Other complications include things like phantom limb pain, a pain that is often felt in the area where an arm or leg existed before amputation. Although the limb is gone, the nerve endings at the amputation site continue to send pain signals to the brain that make the brain think the limb is still there.
In addition to the pain, rehabilitation for amputation is an ongoing process that can be extremely strenuous. If you need equipment or choose to get a prosthetic limb, the costs can add up quickly. The rehabilitation process can also take a toll on the patient’s mental health, as well. Many patients have to see a therapist to work through the trauma of the event. Of course, most victims are unable to work during their recovery, which can be an added financial strain as well.

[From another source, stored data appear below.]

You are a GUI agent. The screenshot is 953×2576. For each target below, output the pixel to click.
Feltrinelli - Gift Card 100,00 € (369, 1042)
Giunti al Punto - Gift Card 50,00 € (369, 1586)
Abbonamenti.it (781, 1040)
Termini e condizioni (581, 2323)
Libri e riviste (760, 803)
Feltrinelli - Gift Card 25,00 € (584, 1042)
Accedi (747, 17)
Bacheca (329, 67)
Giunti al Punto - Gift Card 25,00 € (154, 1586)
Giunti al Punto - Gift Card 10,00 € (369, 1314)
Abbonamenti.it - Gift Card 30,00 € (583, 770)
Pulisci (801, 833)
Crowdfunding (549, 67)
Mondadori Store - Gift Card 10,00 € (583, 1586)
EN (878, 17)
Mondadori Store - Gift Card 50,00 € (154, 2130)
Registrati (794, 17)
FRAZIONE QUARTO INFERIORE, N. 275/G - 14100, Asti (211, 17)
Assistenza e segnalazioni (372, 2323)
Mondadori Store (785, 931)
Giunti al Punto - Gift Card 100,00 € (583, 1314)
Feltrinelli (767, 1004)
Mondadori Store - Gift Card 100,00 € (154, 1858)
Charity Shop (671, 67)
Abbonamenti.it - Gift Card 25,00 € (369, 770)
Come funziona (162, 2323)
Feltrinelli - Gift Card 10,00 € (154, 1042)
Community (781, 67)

Nebraska’s Contributory Negligence Rule
If you are considering pursuing a personal injury claim for your case, it’s important to remember that Nebraska is a comparative negligence state. This means that Nevada will assign a percentage of fault to each party involved in an accident. If you are awarded any damages from your claim, those damages will be reduced by the percentage of fault that you are assigned for the accident.
For personal injury cases, Nebraska follows a contributory negligence rule. This essentially means that in order to successfully recover damages for your injuries, you must prove that any fault you had in the accident is less than the total fault of all of the other drivers that you wish to seek compensation from.
For example, let's say you were involved in an accident with two other individuals, and the court finds that you were 10% at fault and each of the other individuals is found to be 45% at fault. If you suffered $100,000 in damages, you would only be eligible to collect $90,000 in damages.
There are compensatory damages that you can recover for things such as medical bills and lost wages. These are considered economic damages. You can also recover non-economic damages for things such as pain and suffering and punitive damages.